Quase lá: Eleições de 2006 no Brasil: a difícil conquista de mandatos eletivos por mulheres

Almira Rodrigues
Socióloga e pesquisadora do CFEMEA

Os resultados eleitorais apontam para questões substantivas a serem urgentemente enfrentadas pelo Estado e pela sociedade brasileira, mediante suas instituições públicas (Governos, Parlamentos e Justiça Eleitoral) e privadas, em especial, partidos políticos e movimentos de mulheres1.

Balanço Eleitoral

Foram poucas as mulheres eleitas em 2006. Segundo os dados do Tribunal Superior Eleitoral (TSE), de um total de 2.498 candidatas (2 à Presidência, 26 aos Governos, 35 ao Senado, 652 à Câmara Federal e 1.783 às Assembléias e Câmara Legislativas) foram eleitas apenas 176 mulheres (3 Governadoras, 4 Senadoras, 46 Deputadas Federais e 123 Deputadas Estaduais/Distritais)2.

Esses resultados são péssimos e trazem a idéia/sentimento de que a eleição de mulheres é um acontecimento cada vez mais difícil, gerando frustração e desânimo.
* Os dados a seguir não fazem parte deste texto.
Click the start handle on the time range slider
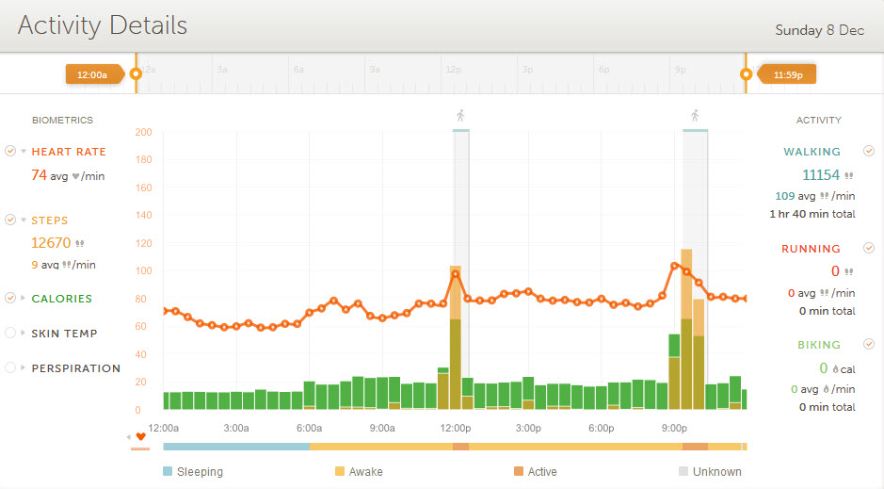This screenshot has height=489, width=884. click(x=136, y=73)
Faz-se necessário, no entanto, tomar um distanciamento e fazer uma releitura dos resultados, valorizando e reconhecendo as positividades dos mesmos em cenários tão adversos.

Algumas interpretações dos resultados

Os resultados eleitorais reafirmam a reduzida representação política das mulheres entre o total de eleitos/as3. Elas são: 11,11% dos governantes estaduais; 14,8% da bancada renovada no Senado Federal; 8,97% dos/as deputados/as federais; e 11,61% dos/as deputados/as estaduais/distritais. Esta subrepresentação é uma constante, apesar de apresentar algumas variações segundo os cargos proporcionais e majoritários, os partidos políticos e as unidades da federação. Esta situação merece maiores investigações visando identificar as peculiaridades locais/regionais e históricas.

No geral, a reduzida representação das mulheres pode ser explicada por vários fatores, entre os quais pode-se destacar: a prevalência da cultura patriarcal; as características do processo eleitoral e da representação política no País; as desigualdades competitivas de gênero; e a lógica de estrutura e funcionamento dos partidos políticos.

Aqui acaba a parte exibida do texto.